• **ABOUT THIS EXERCISE**: Restate the entries below word for word, leaving nothing out.

§

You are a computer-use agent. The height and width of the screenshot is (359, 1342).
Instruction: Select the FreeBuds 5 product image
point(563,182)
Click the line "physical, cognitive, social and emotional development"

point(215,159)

§

• **EXERCISE SOLUTION**:
You are a computer-use agent. The height and width of the screenshot is (359, 1342).
Instruction: Select the FreeBuds 5 product image
point(563,182)
Click the line "physical, cognitive, social and emotional development"

point(215,159)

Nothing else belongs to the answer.